Here, Goga is planning to eliminate Suraj, before he too becomes a nuisance. Balraj has a spat with him and threatens to turn over until Goga plays the recording of the day Vijay was killed. After realizing that Goga plans to frame him as Vijay's killer, Balraj calms down. However, Kiran overhears the recording and disillusioned, leaves her father's home. Kiran moves to a ladies' hostel after she has severed contact with both Suraj and Balraj.

Here, Goga ropes in another criminal to eliminate Suraj, who turns out to be none other than Ramsingh. Balraj tries to reconcile with Kiran but in vain. Balraj decides to surrender, but Goga takes Kiran hostage. Both Balraj and Suraj come to save Kiran, only to be attacked by Goga's goons.

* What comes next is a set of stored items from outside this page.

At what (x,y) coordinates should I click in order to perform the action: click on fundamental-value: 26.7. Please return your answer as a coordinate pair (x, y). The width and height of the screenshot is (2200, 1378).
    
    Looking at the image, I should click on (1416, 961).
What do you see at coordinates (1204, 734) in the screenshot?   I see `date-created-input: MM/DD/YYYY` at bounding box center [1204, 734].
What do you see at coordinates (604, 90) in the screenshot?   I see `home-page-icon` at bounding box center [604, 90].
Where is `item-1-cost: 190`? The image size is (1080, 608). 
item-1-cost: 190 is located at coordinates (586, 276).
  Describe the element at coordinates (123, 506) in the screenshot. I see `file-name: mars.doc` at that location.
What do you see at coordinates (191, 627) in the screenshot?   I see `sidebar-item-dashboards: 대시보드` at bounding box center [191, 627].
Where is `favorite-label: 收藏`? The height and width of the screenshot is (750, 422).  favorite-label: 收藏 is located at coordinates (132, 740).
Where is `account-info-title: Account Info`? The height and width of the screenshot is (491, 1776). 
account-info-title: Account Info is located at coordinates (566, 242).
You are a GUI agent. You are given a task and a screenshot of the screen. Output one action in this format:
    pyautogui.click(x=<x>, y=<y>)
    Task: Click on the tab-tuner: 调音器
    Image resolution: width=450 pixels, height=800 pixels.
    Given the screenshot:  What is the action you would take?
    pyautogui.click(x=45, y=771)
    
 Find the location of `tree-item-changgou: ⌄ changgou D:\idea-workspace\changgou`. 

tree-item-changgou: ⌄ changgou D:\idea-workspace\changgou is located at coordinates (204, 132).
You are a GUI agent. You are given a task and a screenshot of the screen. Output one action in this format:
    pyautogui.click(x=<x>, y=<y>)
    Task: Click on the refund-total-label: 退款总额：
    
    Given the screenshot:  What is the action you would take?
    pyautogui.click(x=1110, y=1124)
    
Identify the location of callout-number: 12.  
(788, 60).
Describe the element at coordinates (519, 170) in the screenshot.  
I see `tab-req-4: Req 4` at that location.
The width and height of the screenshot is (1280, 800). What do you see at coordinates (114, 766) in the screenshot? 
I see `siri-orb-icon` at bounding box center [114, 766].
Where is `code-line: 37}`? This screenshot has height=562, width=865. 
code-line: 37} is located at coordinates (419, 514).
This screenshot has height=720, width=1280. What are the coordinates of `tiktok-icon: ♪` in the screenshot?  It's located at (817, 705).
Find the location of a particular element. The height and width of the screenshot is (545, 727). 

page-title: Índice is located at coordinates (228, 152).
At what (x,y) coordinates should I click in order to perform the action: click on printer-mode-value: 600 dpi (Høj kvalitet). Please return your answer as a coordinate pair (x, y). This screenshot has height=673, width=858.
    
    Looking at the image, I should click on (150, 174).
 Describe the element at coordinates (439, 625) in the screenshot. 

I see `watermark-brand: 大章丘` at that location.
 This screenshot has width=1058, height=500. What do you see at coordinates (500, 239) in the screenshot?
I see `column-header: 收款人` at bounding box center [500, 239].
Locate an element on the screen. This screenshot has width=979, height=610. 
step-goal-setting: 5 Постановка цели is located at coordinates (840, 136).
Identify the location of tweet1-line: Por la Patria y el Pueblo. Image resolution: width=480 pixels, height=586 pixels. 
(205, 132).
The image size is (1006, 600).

As Suraj eliminates all the goons one by one, he is angered to learn the identity of his real father's killer. Suraj kills Ramsingh and then Goga, who was holding Kiran and Balraj at gunpoint. Balraj surrenders unconditionally, but not before giving his blessings to Suraj and Kiran.

==Cast==
- Salman Khan as Suraj Verma
- Raveena Tandon as Kiran Khanna
- Vinod Mehra as Inspector Vijay Verma
- Reema Lagoo as Meera Verma
- Kiran Kumar as Karim Khan
- Manohar Singh as Balraj Khanna
- Goga Kapoor as Durjan
- Deep Dhillon as Ram Singh Gupti
- Pradeep Rawat as Meera's First Husband and Suraj's biological father.
- Dinesh Hingoo as Skate Owner
- Arun Bakshi as Police Commissioner
- Iftekhar as Smuggler, Partner of Balraj Khanna (cameo role)

==Production==
Vinod Mehra died before the film was released. His voice was dubbed by Marathi actor Sachin Khedekar and the film was dedicated to his memory at the start of the credits.

==Music==
Lyrics by Dev Kohli and Ravinder Rawal

| Song | Singer |
|---|---|
| "Sun Dilruba Dil Ki Sada" | S. P. Balasubrahmanyam |
| "Kabhi Tu Chhalia Lagta Hai" | S. P. Balasubrahmanyam, Lata Mangeshkar |
| "Na Ja, Na Ja" (Main) | S. P. Balasubrahmanyam |
| "Na Ja, Na Ja" (Short) | S. P. Balasubrahmanyam |
| "Yaar Pe Yeh Dil Mera" | S. P. Balasubrahmanyam |
| "Yaar Wai Wai, Yaar Wai Wai, Yaar Wai Wai, Yaar Wai, Yaar Pe Yeh Dil Mera Qurbaan Wai Wai" | S. P. Balasubrahmanyam, Poornima, Suresh Wadkar, Manhar Udhas |
| "Tu Jo Achha Samjhe, Yeh Tujhpe Chhoda Hai" | Lata Mangeshkar, S. P. Balasubrahmanyam |
| "Tumse Jo Dekhte Hi Pyar Hua Zindagi Mein" | Lata Mangeshkar, S. P. Balasubrahmanyam |
| "Maut Se Kya Darna, Use To Aana Hai" | Lata Mangeshkar, S. P. Balasubrahmanyam |
| "Deewana Dil Bin Sajna Ke Maane Na" | Lata Mangeshkar, S. P. Balasubrahmanyam |
| "Sajna Tere Bina Kya Jeena" | Lata Mangeshkar, S. P. Balasubrahmanyam |
| "Aaja Aaja" (Main) | Lata Mangeshkar |
| "Aaja Aaja" (Short) | Lata Mangeshkar |
| "Jab Bhi Milo" | Amit Kumar |

==Awards==
Raveena Tandon won a Filmfare Award for Lux New Face of the Year for her performance in the film.